Some notes about the entrypoint scripts.

pgpatroni entrypoint details

This script will

  1. create patroni.conf
  2. create pgbackrest.conf
  3. Check if it has to restore itself from backup
  4. Remove strict host key checking from ssh config so no answering prompts is required

If the file /pgha/config/restoreme exists, the container will try to initialize itself from a restored backup. Additional action is required and detailed below.

pgbackrest entrypoint details

This script will

  1. create pgbackrest.conf
  2. Check for the presence of a required stanza and attempt to create it.

If the stanza does not exist, pgbackrest will attempt to create it 10 times with a 15 second sleep between each attempt.

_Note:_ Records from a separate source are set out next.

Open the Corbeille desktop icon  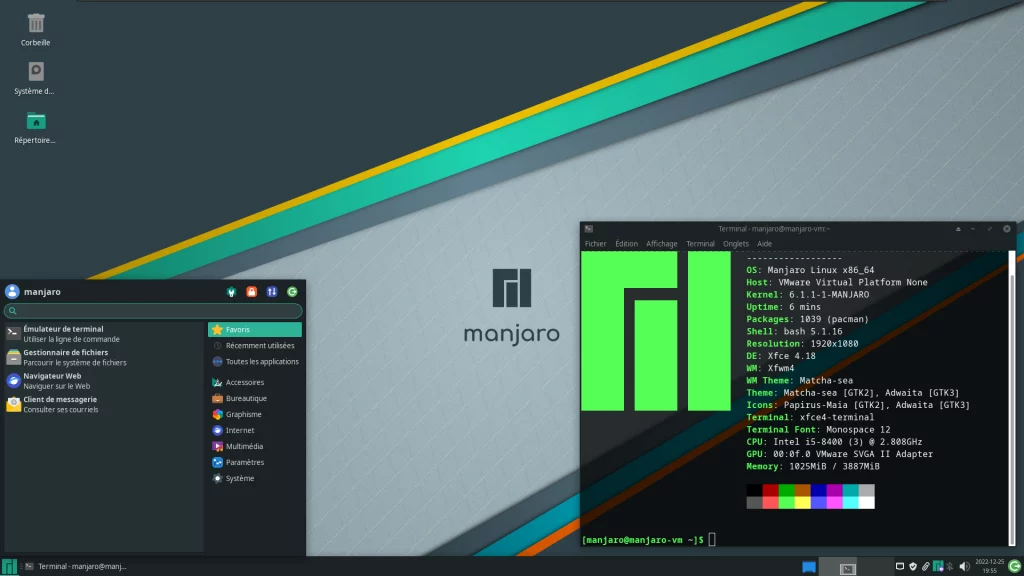pyautogui.click(x=36, y=28)
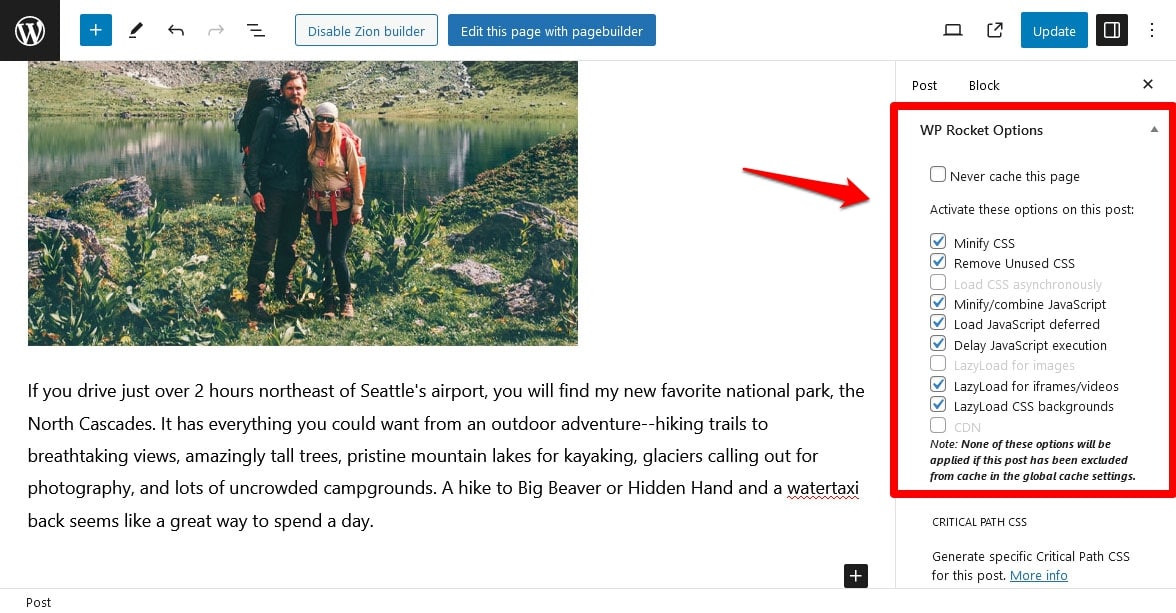Enable Never cache this page checkbox
Viewport: 1176px width, 613px height.
pyautogui.click(x=938, y=175)
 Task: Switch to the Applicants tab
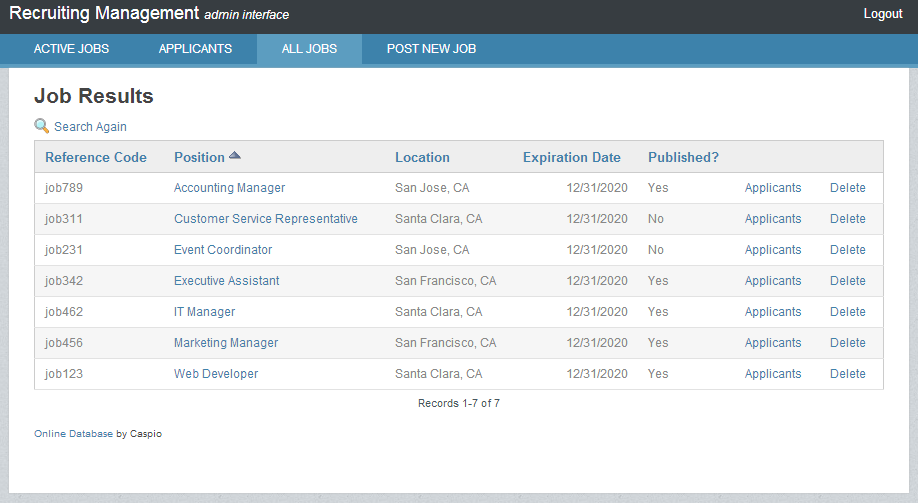[x=195, y=49]

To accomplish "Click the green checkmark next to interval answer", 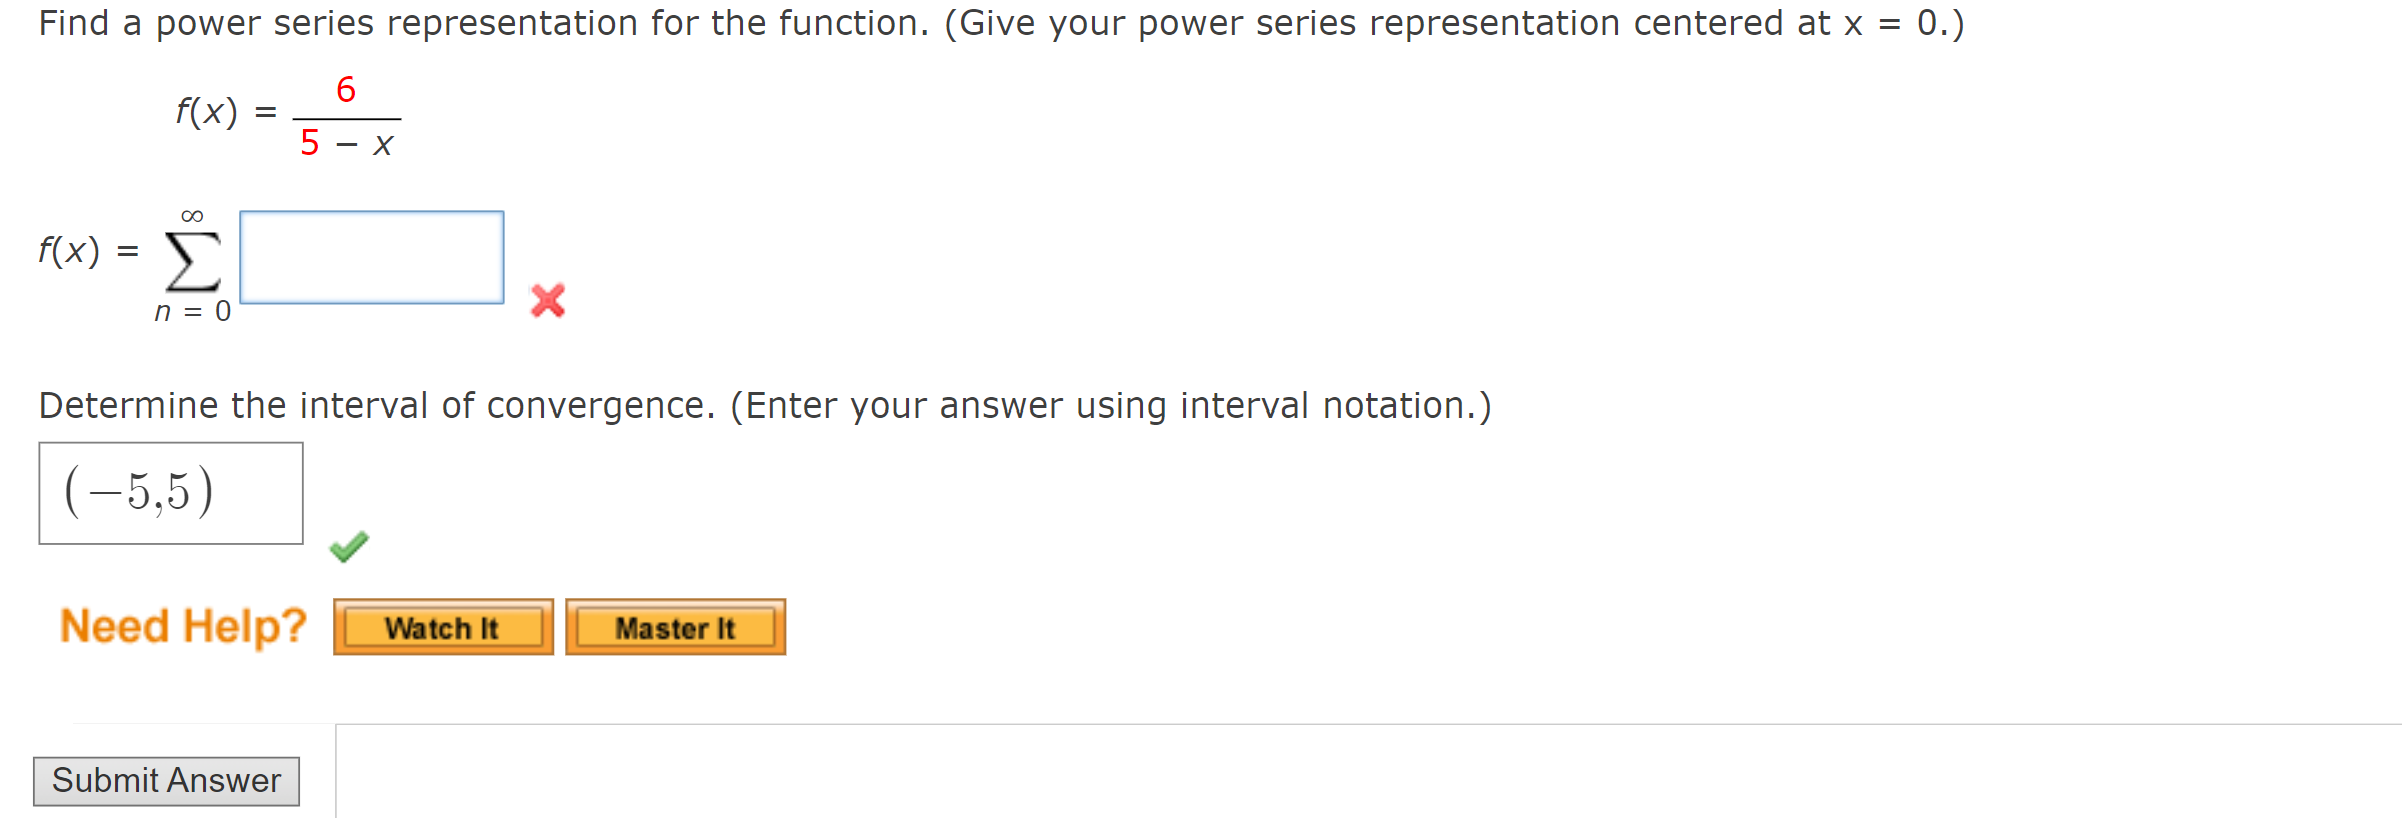I will click(349, 547).
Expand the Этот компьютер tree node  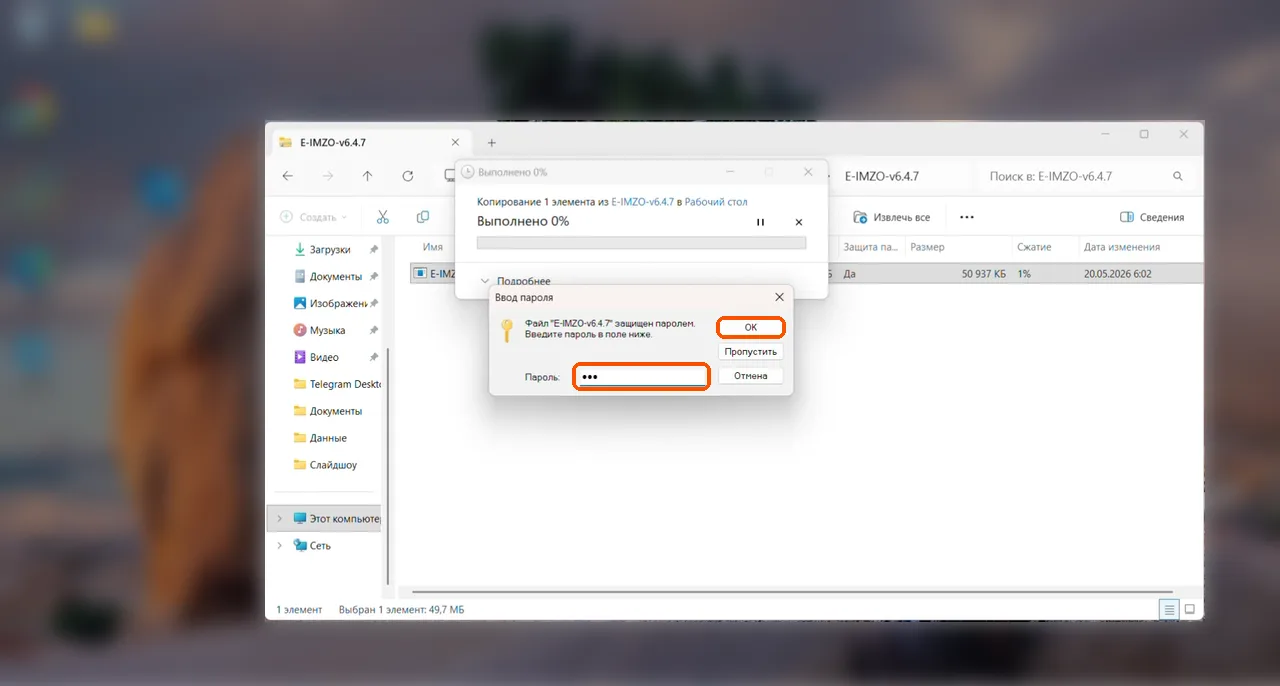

You could manually create it with the following command. Remember all pgbackrest commands must be run as user postgres.

docker exec -it pgha-pgbackrest sudo -u postgres pgbackrest --stanza=${STANZA_NAME} stanza-create

Backup and restores

There are two ways of restoring backups for these docker containers.

First things first. Make sure you have backups.

Method 1

Simply create the trigger file /pgha/config/restoreme by running

/pgha/config/restoremeOnStartup

and following the process instructions generated by the restoremeOnStartup script. This will restore from the latest backup in your repo.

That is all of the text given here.